Published in final edited form as: Nat Genet. 2021 Sep 30;53(10):1456–1468. doi: 10.1038/s41588-021-00926-8

Figure 2. DNAme disorder at gene regulatory elements is associated with cell identity and stress response pathways.

Figure 2.

a, Boxplots of gene expression values from single-cell RNAseq data across different promoter DNAme disorder groups. Each box spans the 25th and 75th percentile, center lines indicate the median, and the whiskers represent the absolute range (minima/maxima), excluding outliers. Surrounding violins represent the distribution for each condition. Kruskal-Wallis rank sum test p-values are presented for each subtype. The y-axis includes a line break to improve visibility of violin tails. b-c, Gene Ontology enrichment analyses for b, high DNAme disorder genes and c, low DNAme disorder genes using promoter DNAme disorder values with correction for false discovery rate. d, Scatterplot of mean single-cell DNAme disorder calculated across transcription factor binding site (TFBS) motifs within IDH subtype, ordered by IDHwt TFBS motif DNAme disorder.
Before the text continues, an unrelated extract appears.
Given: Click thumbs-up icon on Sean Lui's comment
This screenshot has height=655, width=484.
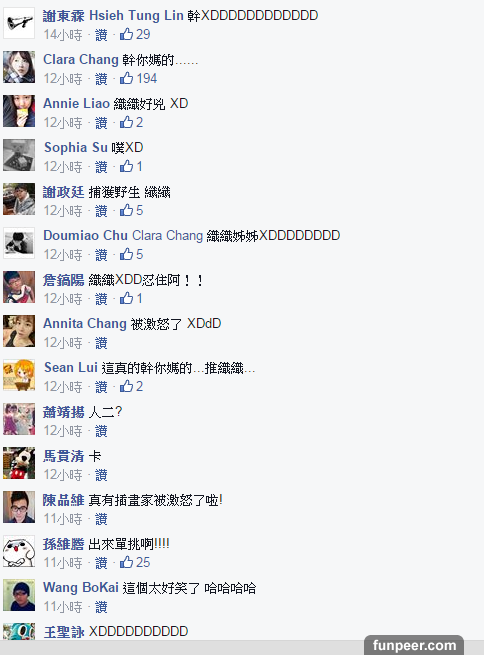Looking at the screenshot, I should 126,386.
Each column represents a single transcription factor (TF) with a colored dotted line connecting IDHmut and IDHwt values. Names of TFs previously indicated to confer fitness advantages to glioma cells (MacLeod et al.)35 are listed above their TFBS motif DNAme disorder estimate. TFs with high DNAme disorder are shaded in red and annotation tracks are provided for motif length and motif CpG density (CpG density AUC within ±2*motif radius). P-values represent Spearman correlation for IDHmut (p=0.73) and IDHwt (p=0.76).